------ Records for this task

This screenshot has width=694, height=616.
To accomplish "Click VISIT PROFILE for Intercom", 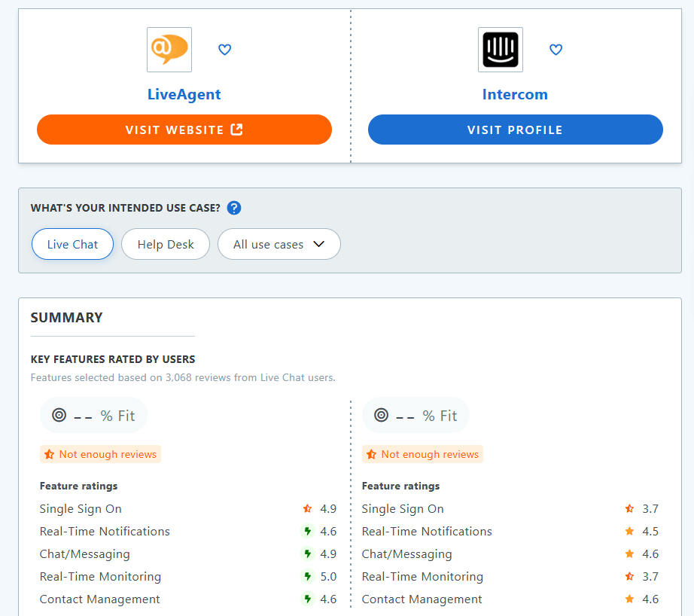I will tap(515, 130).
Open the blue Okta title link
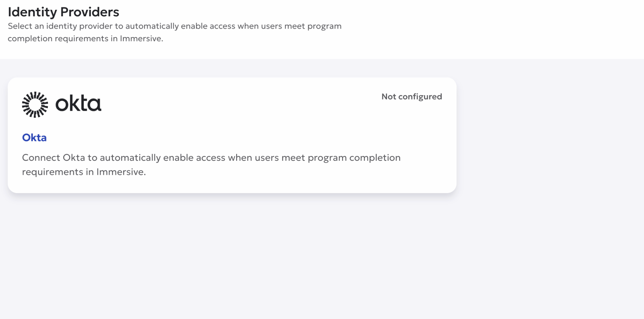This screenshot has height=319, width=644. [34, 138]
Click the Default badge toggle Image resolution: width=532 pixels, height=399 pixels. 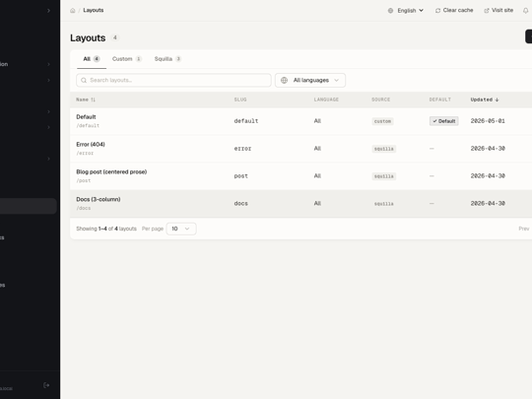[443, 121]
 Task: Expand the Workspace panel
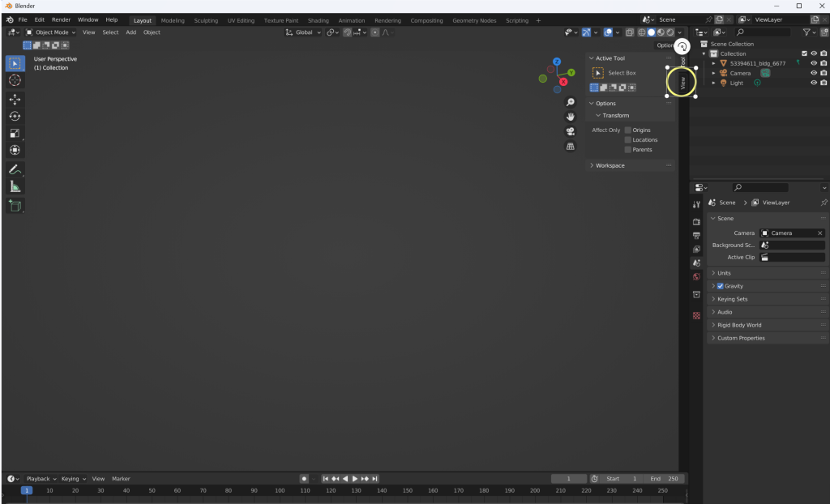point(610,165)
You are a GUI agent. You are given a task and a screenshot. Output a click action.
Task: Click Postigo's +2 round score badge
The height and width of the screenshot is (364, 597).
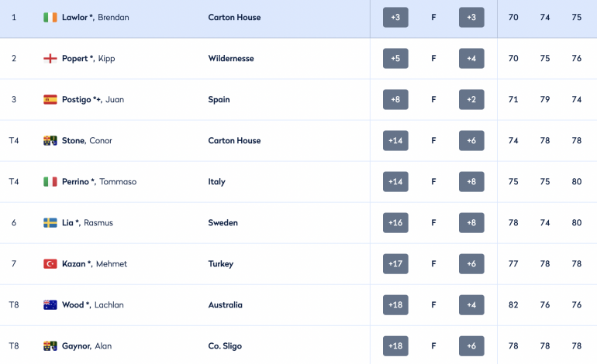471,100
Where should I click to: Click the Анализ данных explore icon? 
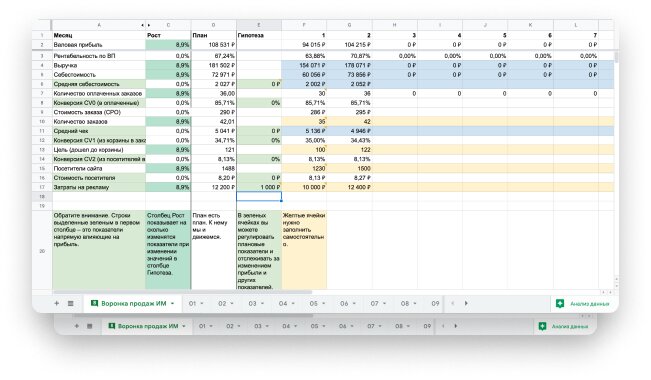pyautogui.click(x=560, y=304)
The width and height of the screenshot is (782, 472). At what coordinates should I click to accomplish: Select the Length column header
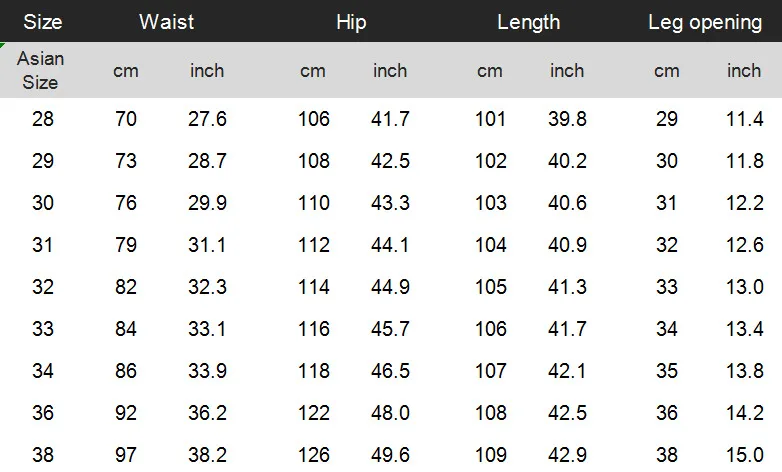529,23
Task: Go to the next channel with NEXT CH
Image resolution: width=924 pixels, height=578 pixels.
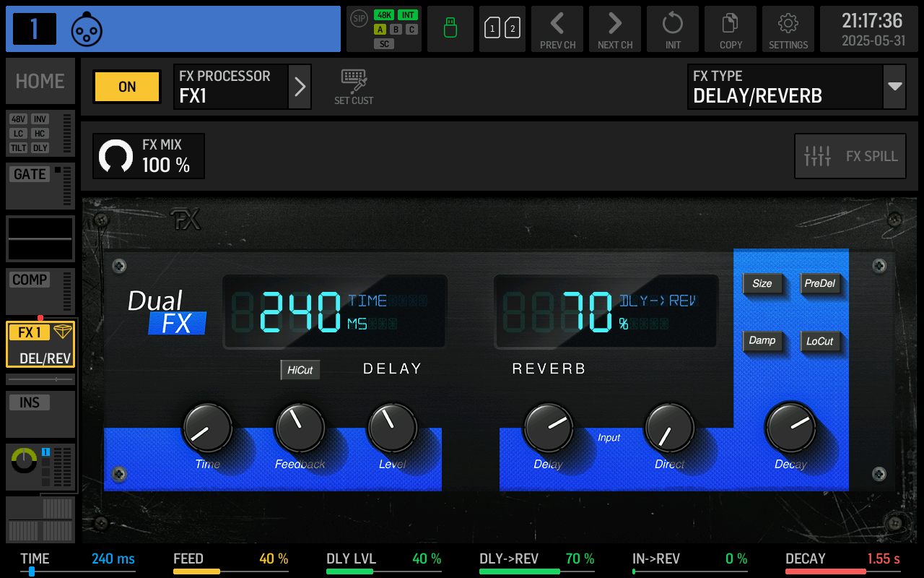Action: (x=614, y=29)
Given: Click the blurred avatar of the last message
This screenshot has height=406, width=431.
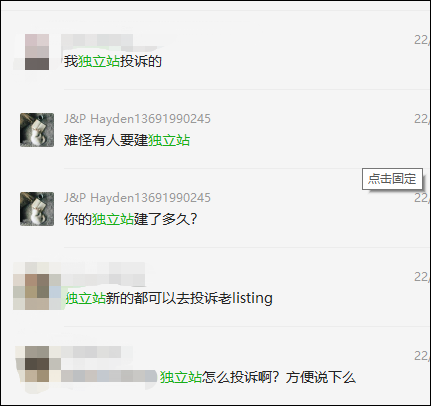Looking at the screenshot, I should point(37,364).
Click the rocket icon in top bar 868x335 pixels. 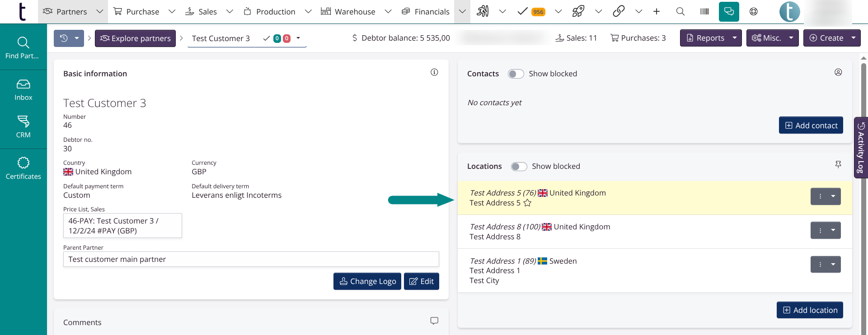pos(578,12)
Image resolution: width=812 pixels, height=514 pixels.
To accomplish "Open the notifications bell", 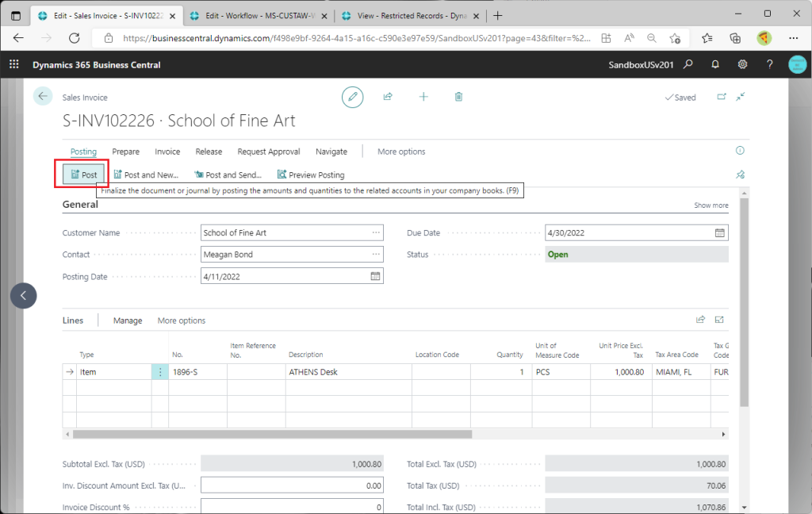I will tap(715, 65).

------------
------ Records for this task

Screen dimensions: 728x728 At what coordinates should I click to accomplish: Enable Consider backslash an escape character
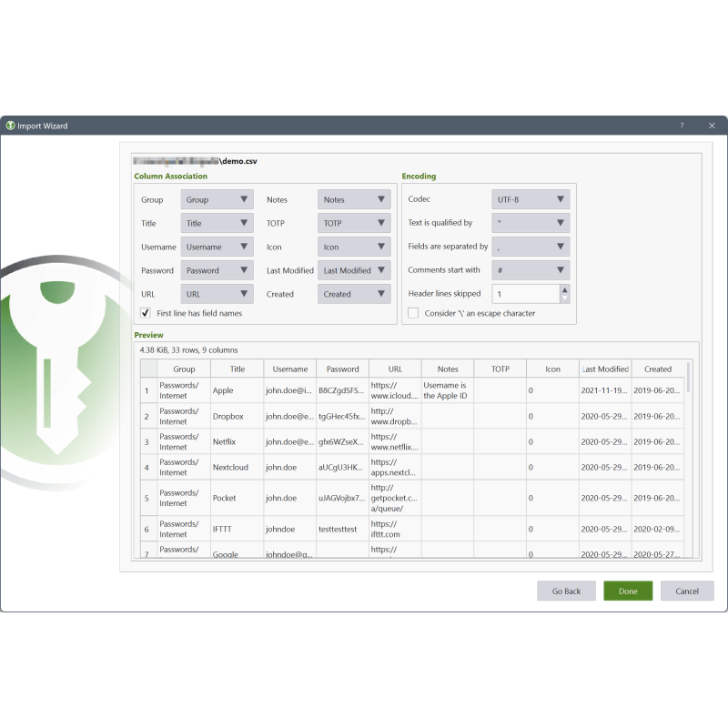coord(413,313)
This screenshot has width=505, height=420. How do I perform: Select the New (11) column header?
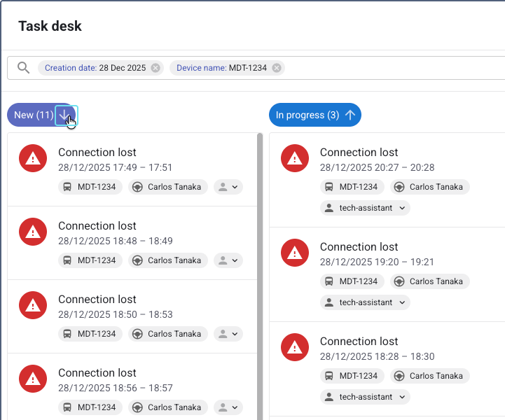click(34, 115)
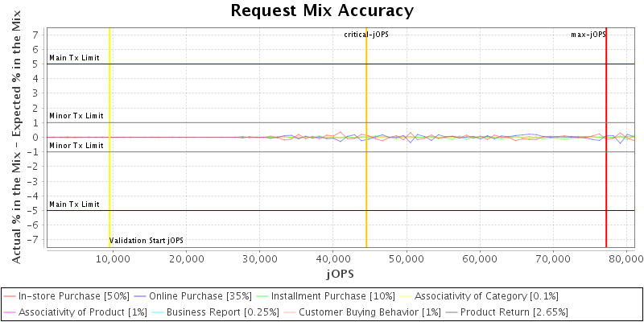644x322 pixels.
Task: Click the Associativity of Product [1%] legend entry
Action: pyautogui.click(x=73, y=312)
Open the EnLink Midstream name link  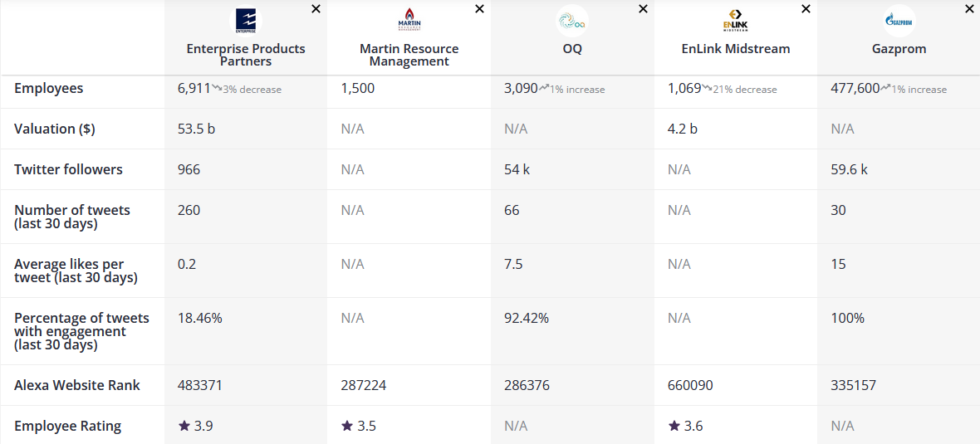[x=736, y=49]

------------

## Activity
Output exactly those lines of the data above that run from the line with "The width and" up to and including the line with "Task: Go to the next channel with NEXT CH". No pictures go in.

## Result
The width and height of the screenshot is (782, 472). At what coordinates should I click to accomplish: Select the Length column header
529,23
Task: Go to the next channel with NEXT CH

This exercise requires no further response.